(Dataset excerpt)
↓
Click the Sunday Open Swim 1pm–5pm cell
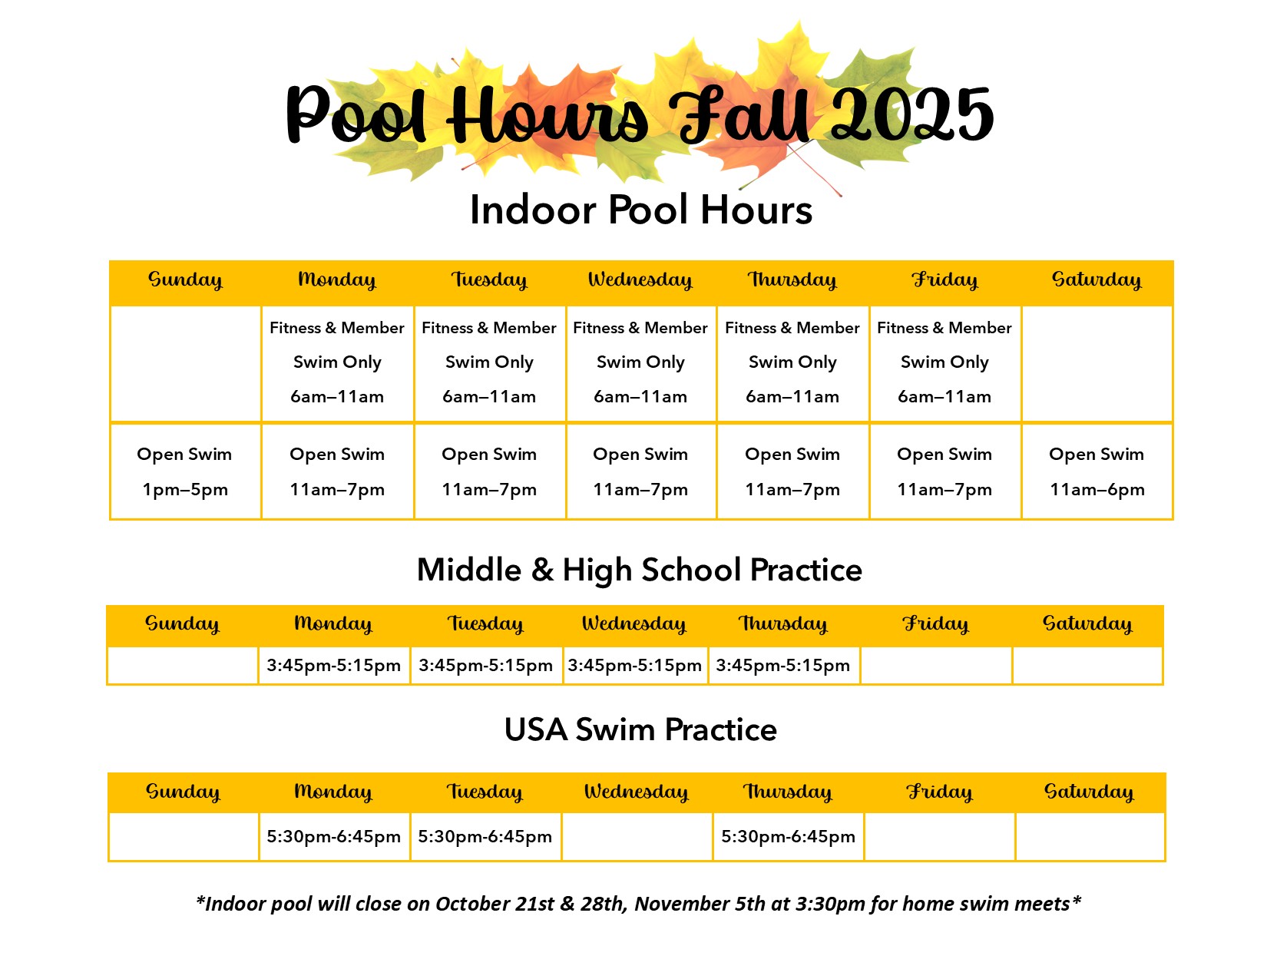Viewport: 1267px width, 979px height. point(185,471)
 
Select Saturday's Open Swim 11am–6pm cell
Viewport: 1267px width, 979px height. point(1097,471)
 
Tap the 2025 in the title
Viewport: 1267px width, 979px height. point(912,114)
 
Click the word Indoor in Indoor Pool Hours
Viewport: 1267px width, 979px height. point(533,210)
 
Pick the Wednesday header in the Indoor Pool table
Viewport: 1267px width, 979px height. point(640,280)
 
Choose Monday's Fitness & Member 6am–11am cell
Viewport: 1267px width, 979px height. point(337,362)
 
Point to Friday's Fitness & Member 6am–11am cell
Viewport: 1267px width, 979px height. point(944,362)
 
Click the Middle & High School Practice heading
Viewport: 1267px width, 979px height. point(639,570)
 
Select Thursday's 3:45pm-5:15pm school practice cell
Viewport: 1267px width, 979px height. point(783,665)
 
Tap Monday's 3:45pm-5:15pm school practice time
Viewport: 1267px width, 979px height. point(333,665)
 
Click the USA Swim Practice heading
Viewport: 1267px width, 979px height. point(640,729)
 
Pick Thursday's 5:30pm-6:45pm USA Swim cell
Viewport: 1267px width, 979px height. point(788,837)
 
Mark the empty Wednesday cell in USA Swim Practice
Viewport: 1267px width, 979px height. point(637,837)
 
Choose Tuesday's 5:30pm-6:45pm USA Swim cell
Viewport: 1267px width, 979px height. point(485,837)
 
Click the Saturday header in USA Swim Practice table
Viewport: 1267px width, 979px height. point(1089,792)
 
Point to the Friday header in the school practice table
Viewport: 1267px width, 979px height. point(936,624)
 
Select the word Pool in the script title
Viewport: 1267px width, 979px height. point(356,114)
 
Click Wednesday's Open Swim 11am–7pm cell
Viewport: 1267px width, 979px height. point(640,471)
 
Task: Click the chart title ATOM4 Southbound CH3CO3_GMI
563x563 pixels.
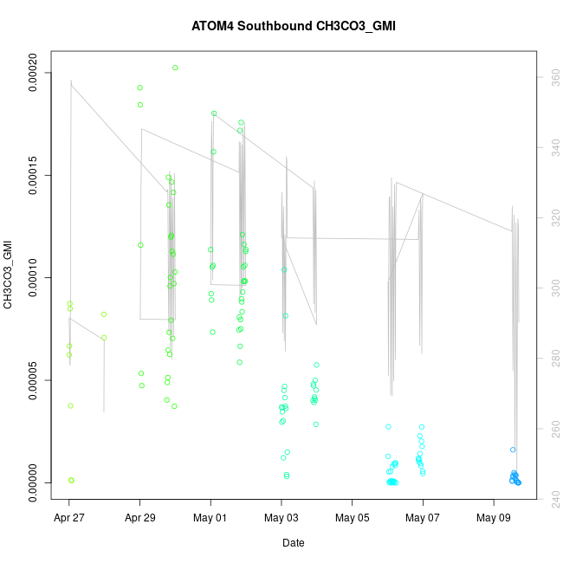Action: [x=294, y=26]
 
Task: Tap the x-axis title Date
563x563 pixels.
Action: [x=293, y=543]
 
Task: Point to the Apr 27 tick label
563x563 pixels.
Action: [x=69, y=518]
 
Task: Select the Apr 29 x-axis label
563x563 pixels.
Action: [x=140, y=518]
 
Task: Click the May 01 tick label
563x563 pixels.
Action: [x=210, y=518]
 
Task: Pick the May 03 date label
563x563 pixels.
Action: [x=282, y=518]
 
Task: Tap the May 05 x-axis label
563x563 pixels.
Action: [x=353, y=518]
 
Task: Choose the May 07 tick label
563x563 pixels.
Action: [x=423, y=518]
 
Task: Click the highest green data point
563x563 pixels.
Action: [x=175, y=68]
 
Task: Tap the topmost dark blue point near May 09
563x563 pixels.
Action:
↑
Task description: Put every line of the rows above into a JSON list of strings, one string per line, leaving out blank lines and the pictures.

Task answer:
[
  "Click the Sunday Open Swim 1pm–5pm cell",
  "Viewport: 1267px width, 979px height. point(185,471)",
  "Select Saturday's Open Swim 11am–6pm cell",
  "Viewport: 1267px width, 979px height. point(1097,471)",
  "Tap the 2025 in the title",
  "Viewport: 1267px width, 979px height. point(912,114)",
  "Click the word Indoor in Indoor Pool Hours",
  "Viewport: 1267px width, 979px height. point(533,210)",
  "Pick the Wednesday header in the Indoor Pool table",
  "Viewport: 1267px width, 979px height. point(640,280)",
  "Choose Monday's Fitness & Member 6am–11am cell",
  "Viewport: 1267px width, 979px height. point(337,362)",
  "Point to Friday's Fitness & Member 6am–11am cell",
  "Viewport: 1267px width, 979px height. point(944,362)",
  "Click the Middle & High School Practice heading",
  "Viewport: 1267px width, 979px height. point(639,570)",
  "Select Thursday's 3:45pm-5:15pm school practice cell",
  "Viewport: 1267px width, 979px height. point(783,665)",
  "Tap Monday's 3:45pm-5:15pm school practice time",
  "Viewport: 1267px width, 979px height. point(333,665)",
  "Click the USA Swim Practice heading",
  "Viewport: 1267px width, 979px height. point(640,729)",
  "Pick Thursday's 5:30pm-6:45pm USA Swim cell",
  "Viewport: 1267px width, 979px height. point(788,837)",
  "Mark the empty Wednesday cell in USA Swim Practice",
  "Viewport: 1267px width, 979px height. point(637,837)",
  "Choose Tuesday's 5:30pm-6:45pm USA Swim cell",
  "Viewport: 1267px width, 979px height. point(485,837)",
  "Click the Saturday header in USA Swim Practice table",
  "Viewport: 1267px width, 979px height. point(1089,792)",
  "Point to the Friday header in the school practice table",
  "Viewport: 1267px width, 979px height. point(936,624)",
  "Select the word Pool in the script title",
  "Viewport: 1267px width, 979px height. point(356,114)",
  "Click Wednesday's Open Swim 11am–7pm cell",
  "Viewport: 1267px width, 979px height. point(640,471)",
  "Task: Click the chart title ATOM4 Southbound CH3CO3_GMI",
  "563x563 pixels.",
  "Action: [x=294, y=26]",
  "Task: Tap the x-axis title Date",
  "563x563 pixels.",
  "Action: [x=293, y=543]",
  "Task: Point to the Apr 27 tick label",
  "563x563 pixels.",
  "Action: [x=69, y=518]",
  "Task: Select the Apr 29 x-axis label",
  "563x563 pixels.",
  "Action: [x=140, y=518]",
  "Task: Click the May 01 tick label",
  "563x563 pixels.",
  "Action: [x=210, y=518]",
  "Task: Pick the May 03 date label",
  "563x563 pixels.",
  "Action: [x=282, y=518]",
  "Task: Tap the May 05 x-axis label",
  "563x563 pixels.",
  "Action: [x=353, y=518]",
  "Task: Choose the May 07 tick label",
  "563x563 pixels.",
  "Action: [x=423, y=518]",
  "Task: Click the highest green data point",
  "563x563 pixels.",
  "Action: [x=175, y=68]",
  "Task: Tap the topmost dark blue point near May 09",
  "563x563 pixels.",
  "Action:"
]